Pour moi, apprendre le code n’est pas une priorité. D’abord, le code est un langage qui peut être très sophistiqué. Pour moi, la priorité doit avant tout rester l’apprentissage correct de la langue française. Il peut s’agir par exemple d’encourager les élèves à utiliser le correcteur d’orthographe.
Par ailleurs, ce qui est important c’est de comprendre une certaine philosophie de l’outil, s’interroger sur sa place dans notre civilisation, et apprendre à se poser les bonnes questions: à quoi sert-il ? Comment est-ce que l’on peut s’en servir ? En cours de techno en revanche, les élèves abordent l’arborescence, c’est-à-dire la base de l’informatique, le chemin pratiqué. Cette logique-là est intéressante.
Les rencontres de l’Orme sont un rendez-vous annuel du numérique dans l’éducation, à vocation nationale et régionale. En 2015, quels aspects t’ont paru les plus intéressants ?
Cette année, je me suis beaucoup intéressée aux activités des écoles communicantes et aux réalisations concrètes. Par exemple, à Gardanne ils ont mené un gros projet en lien avec le patrimoine, sur google maps. C’est un projet entre les écoles primaires et le collège, en partenariat avec le Conseil général et la municipalité de Gardanne. Sur la carte, ils avaient introduit des informations écrites et sonores pour indiquer des lieux historiques : ancienne gare, ancien moulin. Il y avait aussi une classe qui utilisait la timeline en cours d’histoire pour classer les évènements sur une ligne chronologique virtuelle.
Observes-tu des évolutions dans les usages chez les élèves, avec la généralisation de l’utilisation du numérique ?
Les élèves ont beaucoup de notions à appréhender. Ceux avec qui nous avons beaucoup travaillé ont compris l’importance de la notion d’auteur sur internet. En revanche, ils ont d’énormes difficultés à repérer une information sur l’écran. Il n’y a pas de mise en relief de l’information, ils sont complètement noyés et ne voient pas les onglets, l’architecture d’une page. Naviguer suppose de comprendre la structure et ensuite de se repérer en termes de contenu. Derrière l’apparence d’attractivité et de facilité, la navigation sur internet est exigeante.
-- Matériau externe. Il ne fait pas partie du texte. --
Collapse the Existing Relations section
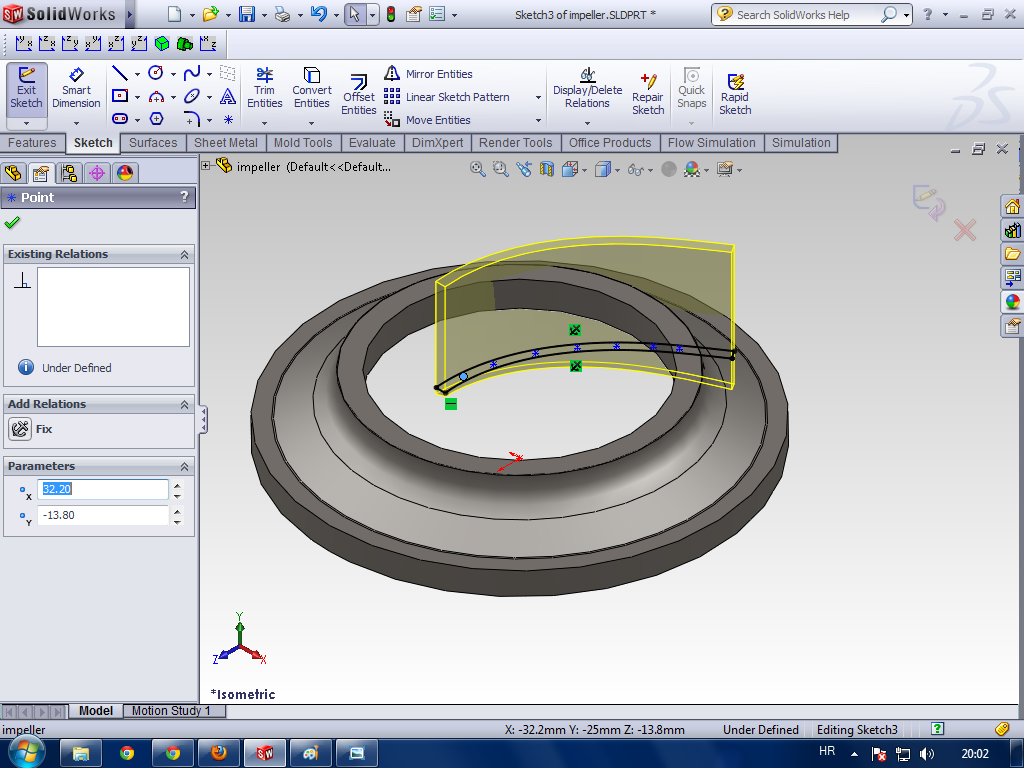1024x768 pixels. (x=184, y=255)
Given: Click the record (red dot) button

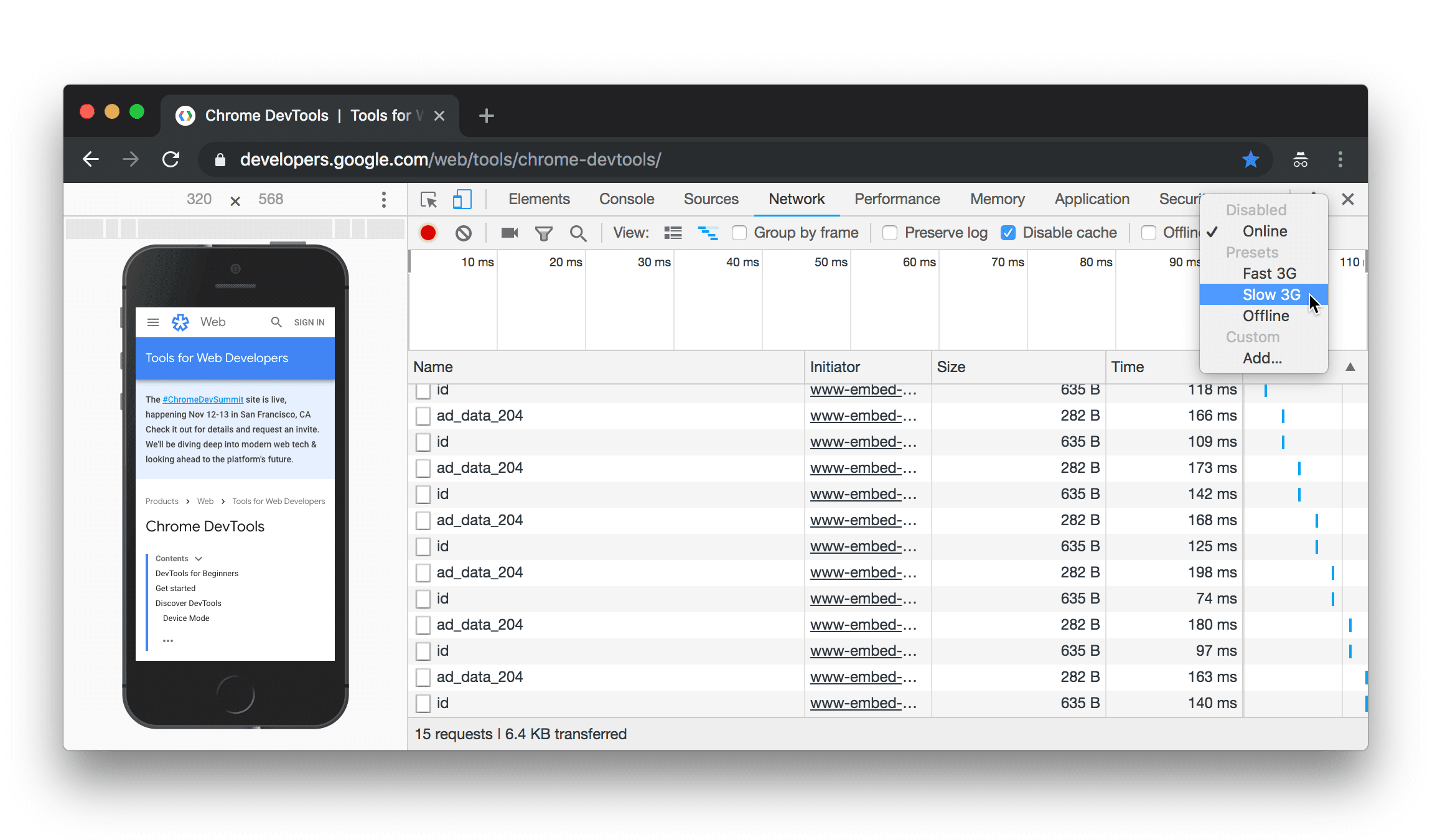Looking at the screenshot, I should click(x=427, y=232).
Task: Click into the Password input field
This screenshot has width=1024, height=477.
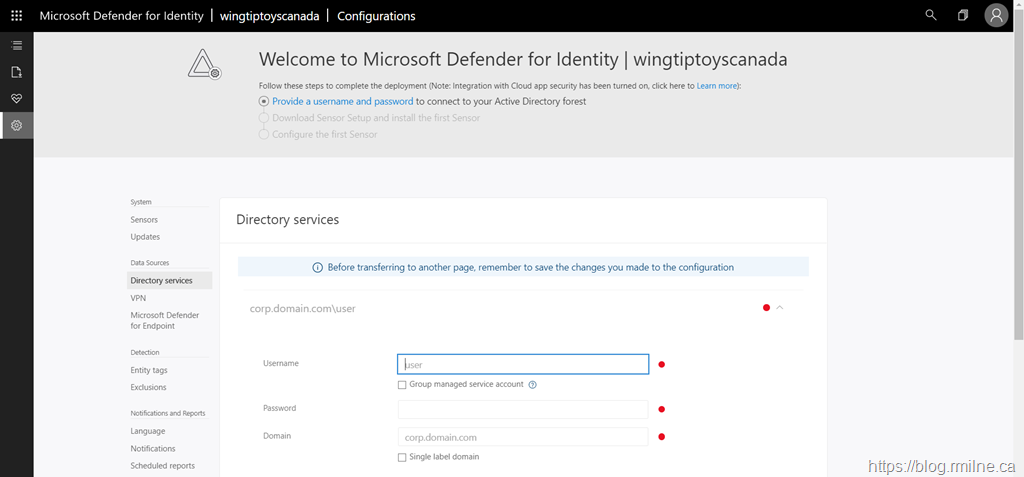Action: [x=523, y=409]
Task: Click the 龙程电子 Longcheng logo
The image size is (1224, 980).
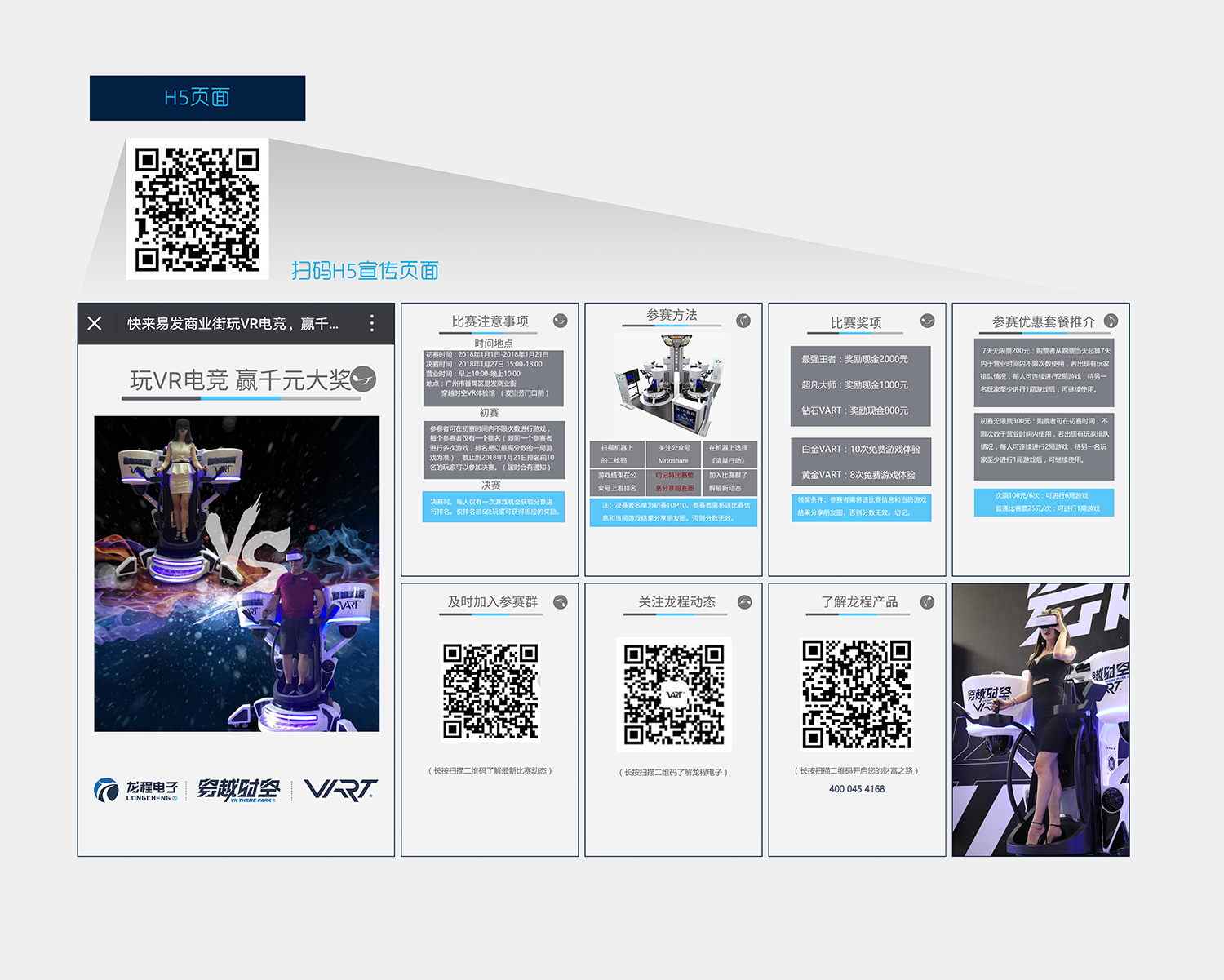Action: (x=136, y=790)
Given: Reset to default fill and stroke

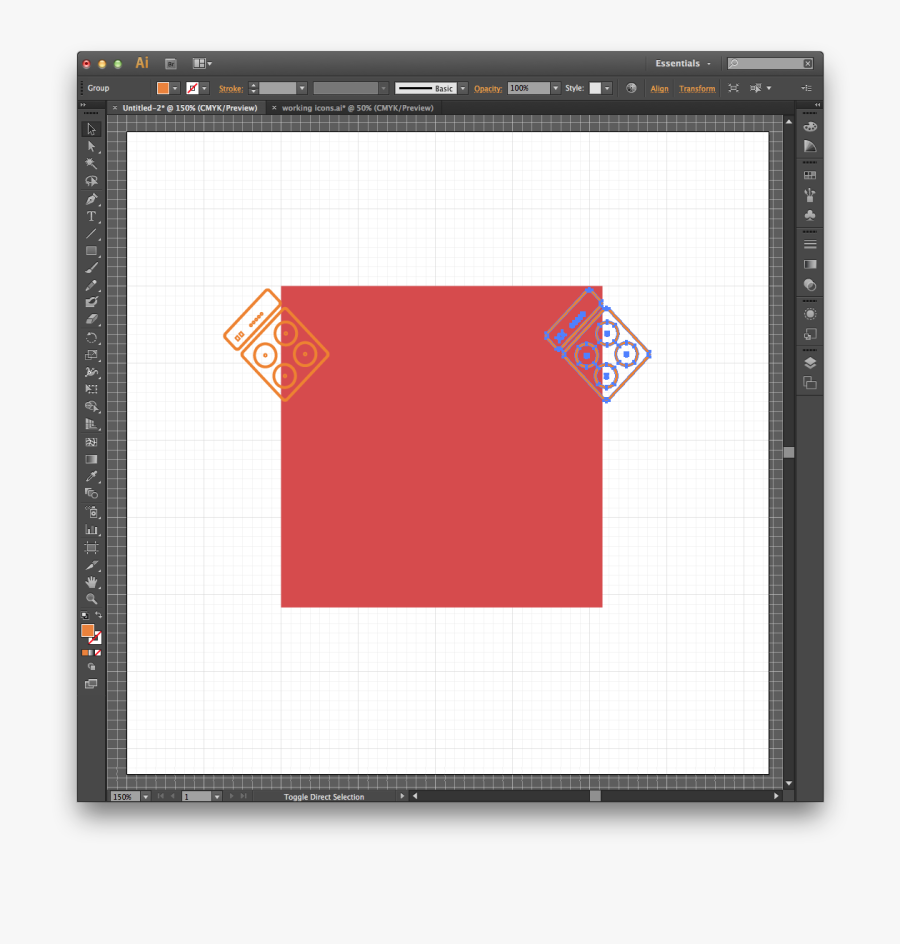Looking at the screenshot, I should [85, 615].

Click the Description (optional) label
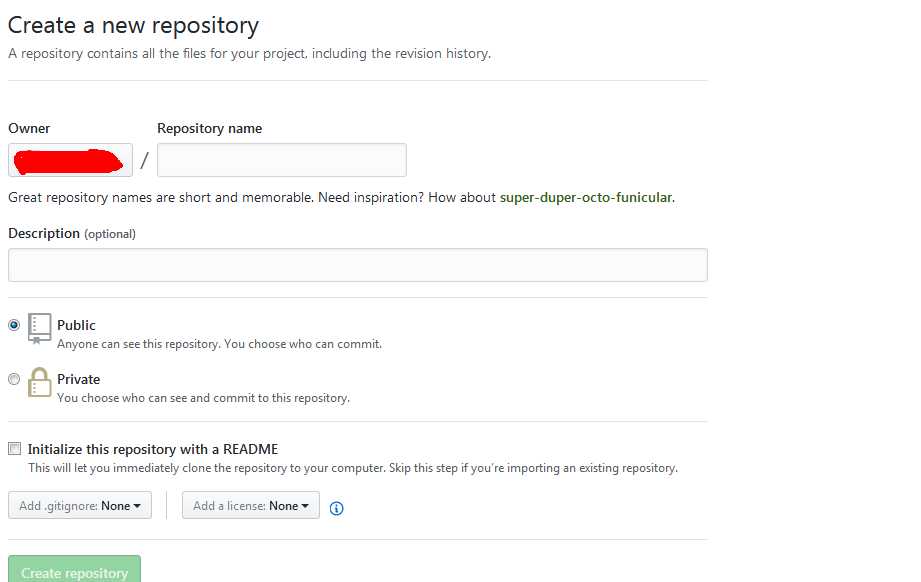[x=72, y=233]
Internet propose des sens de lecture différents du « gauche à droite » du livre. Dans les livres, il y a une organisation de l’information, surtout dans les manuels scolaires. Internet a de l’intérêt quand on a une culture générale et que l’on se pose une question précise.
Par exemple, beaucoup n’ont pas saisi le sens de l’action « enregistrer un document ». Ils confondent le nom du document, le format de fichier et ne savent pas à quoi correspond le bureau. Pour se rendre compte de la manière dont réfléchissent les élèves, il faut passer du temps avec eux et leur poser des questions, car ils n’osent pas forcément nous demander des choses.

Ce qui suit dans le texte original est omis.